Weren't most if not all of you a bit 'full of it' in your early-ish twenties? I'm not an arrogant type, but I bloody knew it all at that age, was a real 'audio consultant' type and became a 'legend in my dem room' for a good few years I can tell you (I cringe now, but there ya go). It wasn't until my early thirties that I had a couple of audio-epiphanies (and later, a couple of life changing ones too but that's another topic) that began a humbling change (I like to feel) when I increasingly realised how LITTLE I actually knew and how much I appreciated real graduate qualified and long experienced experts who were willing to sit down and talk to me, explaining in simple English a relevant part of their knowledge and experience. I value those times so much and miss them deeply!

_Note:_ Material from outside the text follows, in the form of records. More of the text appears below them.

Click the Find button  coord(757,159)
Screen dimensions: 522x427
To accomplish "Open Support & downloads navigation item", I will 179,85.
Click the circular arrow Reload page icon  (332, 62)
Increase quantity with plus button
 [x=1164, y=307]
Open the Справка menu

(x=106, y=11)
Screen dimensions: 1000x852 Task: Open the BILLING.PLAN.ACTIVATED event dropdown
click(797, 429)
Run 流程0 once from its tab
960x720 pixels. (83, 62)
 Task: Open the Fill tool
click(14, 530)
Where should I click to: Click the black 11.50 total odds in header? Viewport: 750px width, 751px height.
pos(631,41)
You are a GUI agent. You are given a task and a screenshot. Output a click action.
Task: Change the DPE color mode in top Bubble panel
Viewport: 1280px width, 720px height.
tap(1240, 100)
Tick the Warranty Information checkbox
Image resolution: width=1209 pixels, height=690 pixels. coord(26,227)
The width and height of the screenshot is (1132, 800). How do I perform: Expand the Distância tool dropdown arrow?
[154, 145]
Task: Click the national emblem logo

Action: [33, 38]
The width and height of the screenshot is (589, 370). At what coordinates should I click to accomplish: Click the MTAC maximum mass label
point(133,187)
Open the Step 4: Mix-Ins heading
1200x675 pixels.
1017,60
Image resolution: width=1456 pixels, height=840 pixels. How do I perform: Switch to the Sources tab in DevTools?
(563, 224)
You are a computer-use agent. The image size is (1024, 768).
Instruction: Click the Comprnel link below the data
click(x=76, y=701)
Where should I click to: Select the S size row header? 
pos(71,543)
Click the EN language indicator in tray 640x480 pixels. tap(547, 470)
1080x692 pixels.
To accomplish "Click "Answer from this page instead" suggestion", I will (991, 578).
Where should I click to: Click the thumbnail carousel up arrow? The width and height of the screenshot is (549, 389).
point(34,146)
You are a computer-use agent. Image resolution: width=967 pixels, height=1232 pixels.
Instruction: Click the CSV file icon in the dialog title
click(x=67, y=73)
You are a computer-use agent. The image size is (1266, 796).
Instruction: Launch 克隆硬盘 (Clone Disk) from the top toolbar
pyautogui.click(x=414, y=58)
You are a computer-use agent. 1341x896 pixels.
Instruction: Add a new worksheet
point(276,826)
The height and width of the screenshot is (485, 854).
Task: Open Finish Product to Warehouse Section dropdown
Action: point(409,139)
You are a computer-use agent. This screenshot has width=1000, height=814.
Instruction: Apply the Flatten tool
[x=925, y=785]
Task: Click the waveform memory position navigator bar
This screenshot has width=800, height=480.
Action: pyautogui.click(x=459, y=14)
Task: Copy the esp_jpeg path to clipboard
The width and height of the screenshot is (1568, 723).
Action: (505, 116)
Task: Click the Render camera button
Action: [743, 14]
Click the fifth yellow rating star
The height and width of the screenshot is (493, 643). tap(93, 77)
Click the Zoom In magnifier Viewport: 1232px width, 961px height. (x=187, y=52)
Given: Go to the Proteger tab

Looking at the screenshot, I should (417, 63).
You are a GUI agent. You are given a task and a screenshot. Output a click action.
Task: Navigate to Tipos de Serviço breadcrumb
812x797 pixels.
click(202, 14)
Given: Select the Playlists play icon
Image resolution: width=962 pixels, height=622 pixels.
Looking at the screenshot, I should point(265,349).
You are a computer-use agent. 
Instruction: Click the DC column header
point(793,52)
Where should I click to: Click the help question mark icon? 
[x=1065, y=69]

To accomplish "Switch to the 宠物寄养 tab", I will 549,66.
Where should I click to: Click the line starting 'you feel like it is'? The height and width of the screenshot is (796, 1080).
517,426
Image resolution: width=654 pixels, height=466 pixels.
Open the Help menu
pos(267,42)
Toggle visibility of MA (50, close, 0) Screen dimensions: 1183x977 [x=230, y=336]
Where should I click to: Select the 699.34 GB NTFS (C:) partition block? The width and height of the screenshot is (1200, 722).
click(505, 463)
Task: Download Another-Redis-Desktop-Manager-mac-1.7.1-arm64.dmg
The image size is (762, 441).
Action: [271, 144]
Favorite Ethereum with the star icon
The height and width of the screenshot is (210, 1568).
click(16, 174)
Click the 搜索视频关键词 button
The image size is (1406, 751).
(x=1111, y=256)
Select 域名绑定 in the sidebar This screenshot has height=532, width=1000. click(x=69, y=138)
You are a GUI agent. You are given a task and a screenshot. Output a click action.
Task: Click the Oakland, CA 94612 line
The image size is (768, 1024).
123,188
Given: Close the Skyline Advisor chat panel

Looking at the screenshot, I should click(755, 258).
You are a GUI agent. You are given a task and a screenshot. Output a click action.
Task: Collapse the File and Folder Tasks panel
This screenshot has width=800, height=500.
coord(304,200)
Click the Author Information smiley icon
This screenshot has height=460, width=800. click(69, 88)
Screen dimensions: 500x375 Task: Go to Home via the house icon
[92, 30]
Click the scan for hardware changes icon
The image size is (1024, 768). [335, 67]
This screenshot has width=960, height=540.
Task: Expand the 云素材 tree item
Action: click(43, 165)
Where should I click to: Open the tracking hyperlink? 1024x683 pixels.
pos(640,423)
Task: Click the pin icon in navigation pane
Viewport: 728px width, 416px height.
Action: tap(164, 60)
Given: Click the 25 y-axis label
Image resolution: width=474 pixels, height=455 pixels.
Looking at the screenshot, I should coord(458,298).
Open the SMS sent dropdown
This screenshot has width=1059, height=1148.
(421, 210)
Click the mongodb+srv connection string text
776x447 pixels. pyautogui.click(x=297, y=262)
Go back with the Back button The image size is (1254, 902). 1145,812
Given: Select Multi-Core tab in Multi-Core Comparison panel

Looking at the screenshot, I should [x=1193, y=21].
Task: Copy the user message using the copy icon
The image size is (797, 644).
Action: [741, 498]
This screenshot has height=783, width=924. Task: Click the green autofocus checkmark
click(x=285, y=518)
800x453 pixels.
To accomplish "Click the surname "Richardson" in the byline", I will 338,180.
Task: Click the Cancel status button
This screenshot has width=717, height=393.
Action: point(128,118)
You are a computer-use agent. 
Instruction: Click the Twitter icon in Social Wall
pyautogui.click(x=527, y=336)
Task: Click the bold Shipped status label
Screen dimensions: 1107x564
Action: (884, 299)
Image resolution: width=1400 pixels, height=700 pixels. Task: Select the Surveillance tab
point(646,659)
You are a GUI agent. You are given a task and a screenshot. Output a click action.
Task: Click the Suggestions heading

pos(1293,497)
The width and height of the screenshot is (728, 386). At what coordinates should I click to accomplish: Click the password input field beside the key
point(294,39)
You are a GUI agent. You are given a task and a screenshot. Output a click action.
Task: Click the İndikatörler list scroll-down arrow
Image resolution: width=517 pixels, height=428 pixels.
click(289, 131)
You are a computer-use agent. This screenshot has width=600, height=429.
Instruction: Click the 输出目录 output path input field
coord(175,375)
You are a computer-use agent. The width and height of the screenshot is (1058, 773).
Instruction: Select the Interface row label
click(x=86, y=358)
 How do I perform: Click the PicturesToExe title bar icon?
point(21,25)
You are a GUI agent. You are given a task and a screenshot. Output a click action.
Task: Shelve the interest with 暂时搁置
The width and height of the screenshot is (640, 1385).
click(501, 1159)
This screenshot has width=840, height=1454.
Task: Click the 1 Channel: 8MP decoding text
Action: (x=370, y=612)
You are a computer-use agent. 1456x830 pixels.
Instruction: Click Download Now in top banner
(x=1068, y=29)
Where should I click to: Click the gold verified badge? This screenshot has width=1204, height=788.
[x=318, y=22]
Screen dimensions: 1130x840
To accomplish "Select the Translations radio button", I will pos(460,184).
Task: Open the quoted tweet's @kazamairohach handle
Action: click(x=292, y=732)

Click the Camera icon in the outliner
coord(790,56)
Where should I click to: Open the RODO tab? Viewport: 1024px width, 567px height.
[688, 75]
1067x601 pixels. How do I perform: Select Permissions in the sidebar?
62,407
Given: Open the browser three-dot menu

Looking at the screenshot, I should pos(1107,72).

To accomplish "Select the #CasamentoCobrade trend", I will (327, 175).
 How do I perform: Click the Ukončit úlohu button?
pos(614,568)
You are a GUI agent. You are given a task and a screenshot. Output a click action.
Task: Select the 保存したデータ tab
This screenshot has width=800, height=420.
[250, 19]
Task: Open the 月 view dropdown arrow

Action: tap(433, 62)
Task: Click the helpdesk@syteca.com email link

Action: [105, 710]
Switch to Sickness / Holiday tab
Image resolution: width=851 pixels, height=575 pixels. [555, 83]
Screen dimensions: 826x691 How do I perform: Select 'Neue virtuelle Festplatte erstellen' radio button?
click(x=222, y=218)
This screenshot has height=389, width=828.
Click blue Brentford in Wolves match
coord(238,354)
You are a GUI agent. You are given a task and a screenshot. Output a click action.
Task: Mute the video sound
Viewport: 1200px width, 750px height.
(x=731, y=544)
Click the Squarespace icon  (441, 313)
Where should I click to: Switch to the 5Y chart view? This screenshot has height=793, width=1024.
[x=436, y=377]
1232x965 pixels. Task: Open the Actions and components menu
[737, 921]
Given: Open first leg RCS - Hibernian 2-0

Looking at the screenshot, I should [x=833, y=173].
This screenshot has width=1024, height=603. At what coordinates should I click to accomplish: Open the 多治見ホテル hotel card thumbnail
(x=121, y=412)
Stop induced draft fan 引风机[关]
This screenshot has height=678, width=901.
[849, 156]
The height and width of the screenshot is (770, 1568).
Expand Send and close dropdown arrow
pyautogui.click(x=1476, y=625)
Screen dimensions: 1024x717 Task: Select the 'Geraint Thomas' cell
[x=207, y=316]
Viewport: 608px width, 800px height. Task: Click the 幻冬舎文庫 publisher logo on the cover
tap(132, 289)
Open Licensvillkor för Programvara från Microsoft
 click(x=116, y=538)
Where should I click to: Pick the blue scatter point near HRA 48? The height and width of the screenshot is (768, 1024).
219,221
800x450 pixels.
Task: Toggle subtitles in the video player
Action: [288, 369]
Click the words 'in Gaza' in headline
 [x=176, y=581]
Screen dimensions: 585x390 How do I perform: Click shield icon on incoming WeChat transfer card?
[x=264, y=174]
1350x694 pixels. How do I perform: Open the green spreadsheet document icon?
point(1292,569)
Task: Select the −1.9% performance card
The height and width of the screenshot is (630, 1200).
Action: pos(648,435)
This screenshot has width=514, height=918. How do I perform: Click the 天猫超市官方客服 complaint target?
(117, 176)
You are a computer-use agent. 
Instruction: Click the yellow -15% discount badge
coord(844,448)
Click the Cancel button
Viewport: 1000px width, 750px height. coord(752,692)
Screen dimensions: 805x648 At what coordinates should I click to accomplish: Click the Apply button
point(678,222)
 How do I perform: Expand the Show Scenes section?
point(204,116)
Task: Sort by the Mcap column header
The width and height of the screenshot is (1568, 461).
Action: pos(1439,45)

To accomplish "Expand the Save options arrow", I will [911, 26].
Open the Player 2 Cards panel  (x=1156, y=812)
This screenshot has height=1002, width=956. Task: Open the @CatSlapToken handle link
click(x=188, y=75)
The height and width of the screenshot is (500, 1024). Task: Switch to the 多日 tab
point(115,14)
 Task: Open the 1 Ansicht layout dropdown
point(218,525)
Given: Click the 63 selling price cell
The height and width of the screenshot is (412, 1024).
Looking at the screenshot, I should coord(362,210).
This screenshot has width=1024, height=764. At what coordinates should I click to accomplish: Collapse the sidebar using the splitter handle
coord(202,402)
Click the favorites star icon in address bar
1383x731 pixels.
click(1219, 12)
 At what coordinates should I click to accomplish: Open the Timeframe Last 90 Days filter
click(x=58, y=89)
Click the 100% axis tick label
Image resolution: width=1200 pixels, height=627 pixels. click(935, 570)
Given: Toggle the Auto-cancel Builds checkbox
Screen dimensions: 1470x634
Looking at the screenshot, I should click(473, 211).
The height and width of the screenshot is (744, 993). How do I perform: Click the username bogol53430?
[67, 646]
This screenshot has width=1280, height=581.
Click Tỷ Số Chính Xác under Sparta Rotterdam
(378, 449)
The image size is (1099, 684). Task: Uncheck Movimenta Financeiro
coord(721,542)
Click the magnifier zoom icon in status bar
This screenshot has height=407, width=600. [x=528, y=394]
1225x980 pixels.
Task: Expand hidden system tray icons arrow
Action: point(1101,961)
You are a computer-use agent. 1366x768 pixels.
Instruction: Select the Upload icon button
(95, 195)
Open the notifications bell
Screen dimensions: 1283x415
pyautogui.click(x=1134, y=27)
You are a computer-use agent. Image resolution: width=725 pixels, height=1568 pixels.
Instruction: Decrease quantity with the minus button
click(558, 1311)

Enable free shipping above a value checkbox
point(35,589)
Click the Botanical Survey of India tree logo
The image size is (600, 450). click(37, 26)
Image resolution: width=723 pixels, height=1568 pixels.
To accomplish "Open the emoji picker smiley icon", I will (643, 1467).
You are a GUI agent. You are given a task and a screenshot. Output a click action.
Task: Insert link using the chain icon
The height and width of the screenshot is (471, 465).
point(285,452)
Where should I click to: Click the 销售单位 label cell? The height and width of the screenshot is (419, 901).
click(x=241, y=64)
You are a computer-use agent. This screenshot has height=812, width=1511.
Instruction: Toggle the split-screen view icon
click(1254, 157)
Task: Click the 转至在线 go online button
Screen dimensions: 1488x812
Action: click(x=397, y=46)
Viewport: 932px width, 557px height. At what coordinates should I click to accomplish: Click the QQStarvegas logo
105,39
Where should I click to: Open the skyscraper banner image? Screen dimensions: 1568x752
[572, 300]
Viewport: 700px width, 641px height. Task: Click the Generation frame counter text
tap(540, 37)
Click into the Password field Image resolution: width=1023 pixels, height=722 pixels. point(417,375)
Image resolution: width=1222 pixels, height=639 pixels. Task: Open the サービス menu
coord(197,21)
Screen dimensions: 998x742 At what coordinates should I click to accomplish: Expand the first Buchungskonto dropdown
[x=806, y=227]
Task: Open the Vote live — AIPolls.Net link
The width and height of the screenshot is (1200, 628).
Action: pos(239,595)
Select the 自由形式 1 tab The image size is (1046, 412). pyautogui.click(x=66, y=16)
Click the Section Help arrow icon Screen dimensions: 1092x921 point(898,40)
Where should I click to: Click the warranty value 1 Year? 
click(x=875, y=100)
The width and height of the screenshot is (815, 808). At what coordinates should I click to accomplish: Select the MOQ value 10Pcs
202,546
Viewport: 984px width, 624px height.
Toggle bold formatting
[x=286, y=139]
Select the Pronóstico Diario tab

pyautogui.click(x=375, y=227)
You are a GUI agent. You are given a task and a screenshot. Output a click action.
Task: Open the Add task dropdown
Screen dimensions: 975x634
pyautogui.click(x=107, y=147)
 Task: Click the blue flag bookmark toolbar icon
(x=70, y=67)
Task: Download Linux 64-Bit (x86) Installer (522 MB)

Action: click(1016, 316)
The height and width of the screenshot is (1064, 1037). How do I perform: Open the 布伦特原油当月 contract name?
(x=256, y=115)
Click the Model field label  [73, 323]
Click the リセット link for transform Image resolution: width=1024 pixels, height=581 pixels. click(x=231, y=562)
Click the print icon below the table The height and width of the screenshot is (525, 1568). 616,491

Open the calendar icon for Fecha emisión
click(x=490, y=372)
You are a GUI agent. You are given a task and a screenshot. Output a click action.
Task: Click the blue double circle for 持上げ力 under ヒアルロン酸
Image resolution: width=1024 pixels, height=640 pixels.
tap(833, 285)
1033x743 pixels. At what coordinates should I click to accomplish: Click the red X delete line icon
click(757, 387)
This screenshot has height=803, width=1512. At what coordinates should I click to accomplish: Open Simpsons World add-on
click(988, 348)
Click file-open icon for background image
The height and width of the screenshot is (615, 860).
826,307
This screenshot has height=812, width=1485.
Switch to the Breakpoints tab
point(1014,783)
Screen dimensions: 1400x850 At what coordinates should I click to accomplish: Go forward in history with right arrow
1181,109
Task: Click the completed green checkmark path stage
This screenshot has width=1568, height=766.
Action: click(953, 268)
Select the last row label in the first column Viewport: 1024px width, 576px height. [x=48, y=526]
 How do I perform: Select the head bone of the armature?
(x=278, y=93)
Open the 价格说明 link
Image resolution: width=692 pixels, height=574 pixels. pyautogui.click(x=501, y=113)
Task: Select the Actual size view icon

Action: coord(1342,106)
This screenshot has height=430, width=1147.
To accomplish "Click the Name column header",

Back to topic. I remember being told by both a manufacturer (well, Rega's Roy Gandy actually) and a qualified acoustics engineer that the LAST thing you want to do in a room is kill the acoustics stone dead. One room I saw treated had the speakers set up at a more 'live' end and the listener sat in a more 'dead' end to mimic being in an audience (maybe the room owner specified this, I can't remember). Slightly strange at first, but my Gawd I'd never heard Heybrook HB1 speakers sound as good as they did in that room (lively tizzers usually but once hugely popular in the UK market). A central London dem room was treated by another acoustic engineer, the ideal not to 'kill it' but to insulate with rock wool a tiled wall behind the speakers, some shiny/waxed paper over said wool (to put some hf life back) and then a decorative hessian to disguise it. The worst of the reflections were certainly tamed but there was still some nice 'life' remaining, making it possible to demonstrate expensive lavish speaker confections well...

So, has GS totally killed his room? I suspect he needs a partner in his life to show him how to make the room a nice place to 'live in' let alone listen to music in (I'm too darned old to want a single-man's man cave now - been there and done it and it was too lonely for me!)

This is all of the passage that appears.